Moments later, the country music entertainer with a heart for military personnel and veterans, brought a surprise announcement regarding next year’s 9/11 activities on campus: He will hold a benefit concert in Murphy Center.
The 9/11 Remembrance event, coordinated by the Charlie and Hazel Daniels Veterans and Military Family Center and held this year in the Miller Education Center atrium, commemorated the 18thanniversary of a series of four coordinated terrorist suicide attacks by the extremist group al-Qaida on U.S. landmarks, which occurred Sept. 11, 2001.
“I would like to do more than just say thanks (for inviting me here today),” Atkins said. “I have asked the general (Huber) if he would allow me to contribute my time, as an artist, to hold a benefit concert right here at MTSU in Murphy Center, to raise money to support both the Daniels Center and Operation Song, a nonprofit group that helps veterans express their feelings and emotions through songwriting.”
“We will hold this concert one year from today and it will be a tribute to our active-duty troops, our veterans, our first responders serving in our cities and states,” he added. “And I will be asking some of my friends to join me on stage and contribute their time and music to the cause.”
Huber, who provided the welcome, introductions and closing remarks, told the audience “to take time to talk to some of the people here today. Ask yourself, ‘where was I (when 9/11 happened)? What was on my day planner? How it changed my life forever.’ … If this was your last day (to live), who would you call and say, ‘I forgive you’ or ‘I love you.’”

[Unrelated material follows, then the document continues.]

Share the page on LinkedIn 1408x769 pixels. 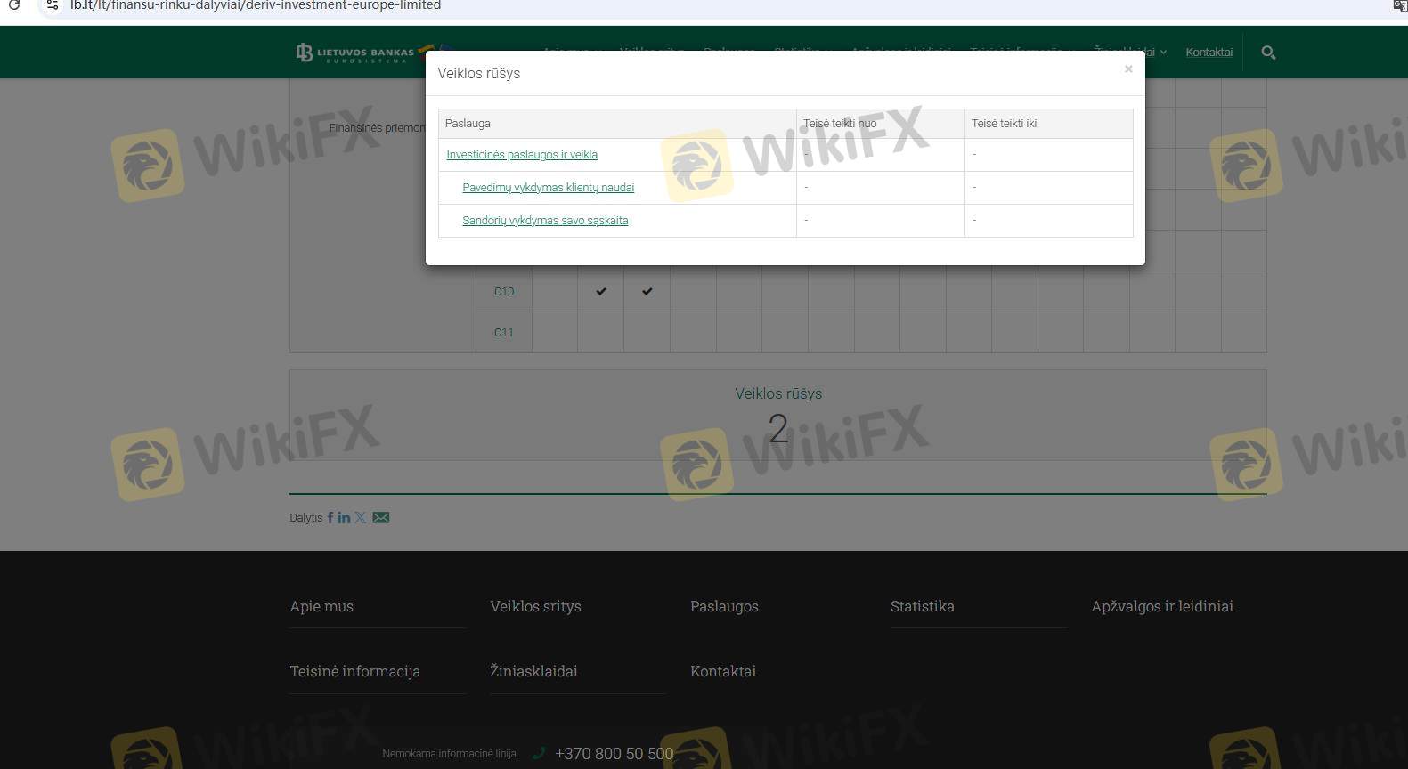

Atkins said more details about next year’s concert will be announced by Veterans Day, including ticket information, in November, “so this is a ‘save the date’ announcement for you to mark your calendars to join me and others for what will be a great show for a great cause.”
“It’s the least that I can do,” said Atkins, discussing why he wants to hold a Volunteer Jam-type concert. “It’s an honor to come and be a part of something, working with a great man like Gen. Huber. You want to have hit songs in your career, but the reason you want hits is so you can be a part of amazing things like this. It’s just a blessing to be a part of it.”

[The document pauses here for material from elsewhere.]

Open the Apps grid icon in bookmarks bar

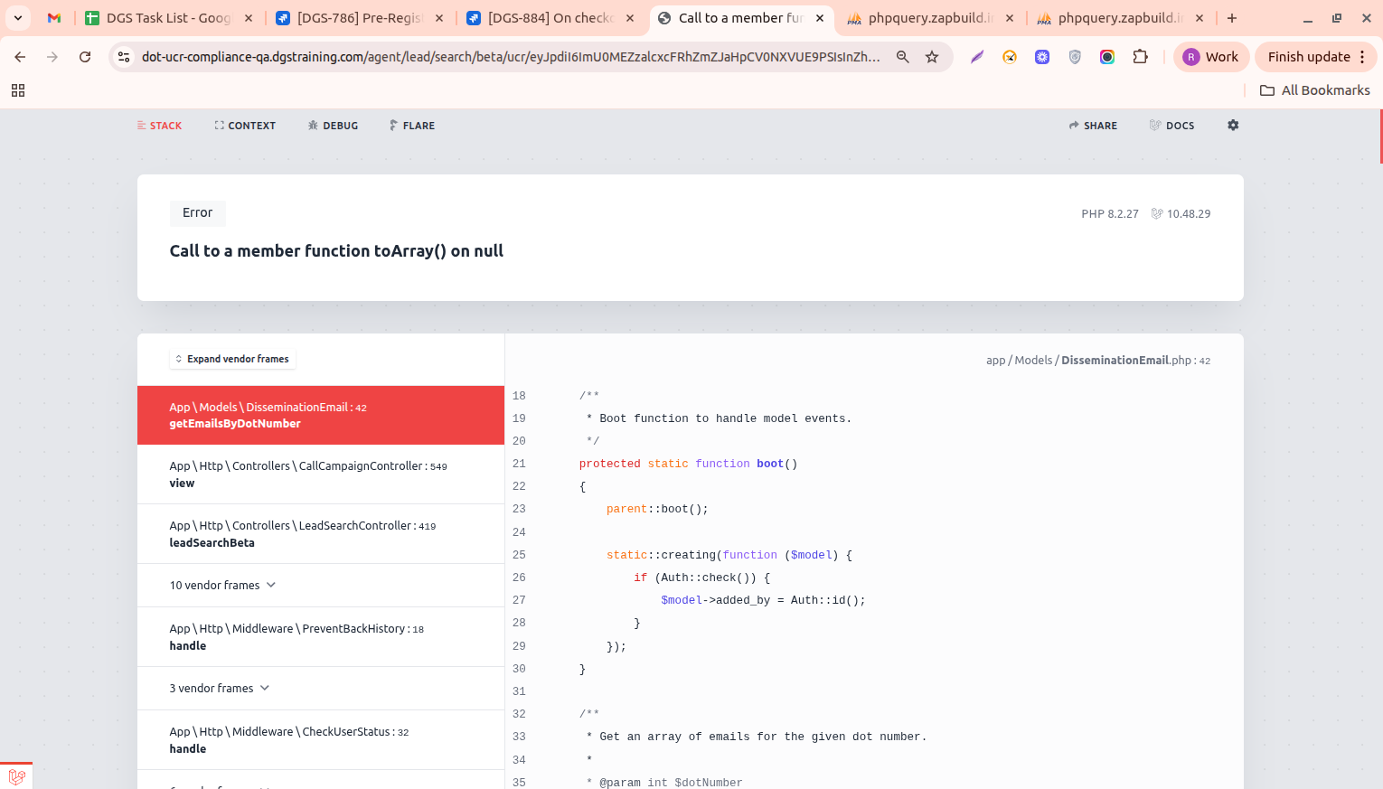coord(18,90)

Atkins and his wife, Rose Falcon, just gave birth two weeks ago to a son, Scout. They also have two other sons, Ryder and Elijah.

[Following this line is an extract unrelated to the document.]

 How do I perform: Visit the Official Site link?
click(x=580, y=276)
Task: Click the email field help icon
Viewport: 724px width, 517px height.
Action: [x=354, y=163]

An emotional Jennifer Vedral-Baron, VA Tennessee Valley Health Services director and one of three guest speakers, told her Sept. 11 story publicly for the first time. It involved her daughter, Kelsey Baron, a school-age child at the time, and being alone at home for 12 hours after her school dismissed, and her mother unable to leave her work until hours later. At the time, Vedral-Baron was a director of a U.S. Naval clinic at a secret, underground base.
Vedral-Baron, a retired U.S. Navy captain, said Sept. 11 “is a celebration of the American spirit.” She later said she wonders “why it is not a federal holiday, to celebrate and remember.”
Tennessee Higher Education Commission Executive Director Mike Krause, a U.S. Army veteran, and Murfreesboro Mayor Shane McFarland, an MTSU alumnus, also shared remarks.
Krause told the audience about a soldier, Gene Vance, who was killed while serving in Afghanistan, and how his memory lives on. McFarland discussed leadership — people “doing something no one else wants to do” and how “we will continue to do (things) to support veterans and service providers.”
MTSU ROTC cadets Fabrice Uwimana, a junior, and seniors Brandon Valentin and Nick King took turns reading the timeline of Sept. 11, 2001, events. Country music singer Rachel Lipsky sang the national anthem and veteran Robert Aanerud played taps.
The Daniels Center also held a special two-hour Tennessee Remembrance Walk with the American flag in the heart of campus, a blood drive in partnership with the American Red Cross Heart of Tennessee Chapter and hosted VA and Disabled American Veterans groups promoting their programs to MTSU students.